There’s a problem with figurative language that continues to be troublesome long after it is used within the context of the culture in which it relates.  A problem we struggle with even today for it can be twisted to mean many things when in all probability the discussion focused on just a few subjects rather than the variety we think of now.

Some wise people use metaphor and other methods to communicate truth.  Others use it just to sound impressive.

Jesus’ words about the Holy Spirit have inspired reams of books of theology, devotionals and a host of other writers for and against His position in history.  The conclusions range from the fantastic to the sneering dismissive and everything in between.  In one simple paragraph He goes from “figurative” language, He says, to plain speaking and the reaction from the disciples is fascinating.  Read…

The Jesus disciples said,  “Now you are speaking clearly and without figures of speech.  Now we can see that you know all things and  that you do not need anyone to ask you any questions.  This makes us believe that you came from God.”

Excuse me?!?  They somehow concluded from this last paragraph that He came from God?

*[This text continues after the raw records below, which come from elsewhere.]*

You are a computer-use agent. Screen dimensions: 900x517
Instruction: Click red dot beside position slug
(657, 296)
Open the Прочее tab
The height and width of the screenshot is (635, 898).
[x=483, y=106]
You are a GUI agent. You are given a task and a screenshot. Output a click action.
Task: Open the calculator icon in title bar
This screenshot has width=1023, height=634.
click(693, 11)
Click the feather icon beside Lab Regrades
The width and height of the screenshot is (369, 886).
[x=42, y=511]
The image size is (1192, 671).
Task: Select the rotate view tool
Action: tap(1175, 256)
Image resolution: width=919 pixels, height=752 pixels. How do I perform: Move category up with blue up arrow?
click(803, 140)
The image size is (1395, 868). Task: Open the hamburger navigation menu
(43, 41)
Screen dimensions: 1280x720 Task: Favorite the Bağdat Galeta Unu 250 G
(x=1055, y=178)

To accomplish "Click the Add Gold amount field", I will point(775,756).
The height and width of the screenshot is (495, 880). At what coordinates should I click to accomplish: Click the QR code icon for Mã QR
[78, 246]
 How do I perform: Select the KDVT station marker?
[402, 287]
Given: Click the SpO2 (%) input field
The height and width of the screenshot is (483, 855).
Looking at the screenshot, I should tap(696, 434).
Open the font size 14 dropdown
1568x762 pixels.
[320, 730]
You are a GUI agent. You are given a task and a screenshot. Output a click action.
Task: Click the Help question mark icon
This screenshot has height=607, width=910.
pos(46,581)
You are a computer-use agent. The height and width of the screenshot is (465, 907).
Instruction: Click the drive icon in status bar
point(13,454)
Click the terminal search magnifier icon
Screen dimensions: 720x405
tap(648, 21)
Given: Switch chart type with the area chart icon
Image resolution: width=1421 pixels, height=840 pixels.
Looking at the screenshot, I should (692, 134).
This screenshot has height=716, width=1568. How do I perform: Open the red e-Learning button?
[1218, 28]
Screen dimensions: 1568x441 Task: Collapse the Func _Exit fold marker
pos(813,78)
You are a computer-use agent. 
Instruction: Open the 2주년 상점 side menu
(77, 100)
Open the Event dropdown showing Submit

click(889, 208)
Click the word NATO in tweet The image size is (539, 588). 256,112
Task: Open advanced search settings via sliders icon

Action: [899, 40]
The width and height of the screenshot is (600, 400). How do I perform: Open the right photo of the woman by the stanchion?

If we are fair, we must recognize our own lack of understanding of the text without the explanation that comes from the author.  I know I wouldn’t grasp most of what was said unless John expanded on it and made it clear.  Also, I think sometimes we make the text out to be so mysterious or philosophical in nature that we decide it’s too hard to understand and become confused where there is pretty plain language used.  I am not arrogant enough to believe that if I were in the disciples’ shoes I would have had any inkling as to what Jesus wanted me to understand either.  The paradigm from which these men grew didn’t lend itself to a Holy Spirit or anything else Jesus wanted them to get.

We serve a complex God, One who’s very nature speaks of nuance and subtlety, yet at the same time there are plenty of examples where He works simply and without fanfare or a hidden purpose.  What I get out of Jesus’ words here is that the figurative language delayed their understanding of the subject until after His resurrection.  He didn’t want them to get everything too quickly for the purpose of allowing time to interpret the meaning.

When the Holy Spirit descended like flaming tongues, they understood a part of what His discussion on this night meant.  But that incident wasn’t the whole truth about the Holy Spirit.  The miraculous manifestation at Pentecost wasn’t significant by itself or about itself, rather the Holy Spirit kicked off the game with a party and a really big bang to get the team moving in the right direction.  Today we have whole denominations just dedicated to this one day and hoping for a repeat—or at least some kind of party to get us started.

The truth is, as far as I can glean, the Holy Spirit’s job wasn’t about bells and whistles on the bicycle but getting us up on it so we would ride it.  Our main objective is to become the people Jesus wants us to be, loving, kind, gentle, not vengeful or rebellious but serving others from a pure heart.  Those who focus on the manifestations over a changed life miss the point of John 15 & 16 and lose out on the point of Jesus’ death and resurrection.  We think speaking in tongues or healing is proof to the world that our God is better than theirs when in reality it is the changed attitude and life that God wants us to give to the world as a testimony.

I’m not against miracles, for I think they have their place in our methodology, but I have come to the conclusion from experience and Scripture we get distracted too easily from the main point of the gospel.  The angels sang of it at Christ’s birth and Jesus spoke of it in our text above:  God is with men again.  He loves us and wants a solid relationship with us again.  Through Jesus’ death and resurrection we now have access to the Father.  Without Jesus we cannot see the Father nor find what He wants for us.  Everything about this speaks to a new life because of Christ.  If we are in Him, we will find love and communion with the Father directly not going through a priest, academic or guru.

Truth?  The disciples didn’t get the meaning even when Jesus spoke plainly.  What they did get, however, was that He had it all in hand and planned to take care of them.  His plan?  To connect them with God again.  I can hear in His words almost an exhale or sigh of relief.

“You believe at a last!”  Jesus answered.  “But a time is coming, and has come, when you will be scattered, each to his own home.  You will leave me all alone.  Yet I am not alone, for my Father is with me.

“I have told you these things, so that in me you may have peace.  In this world you will have trouble.  But take heart!  I have overcome the world.”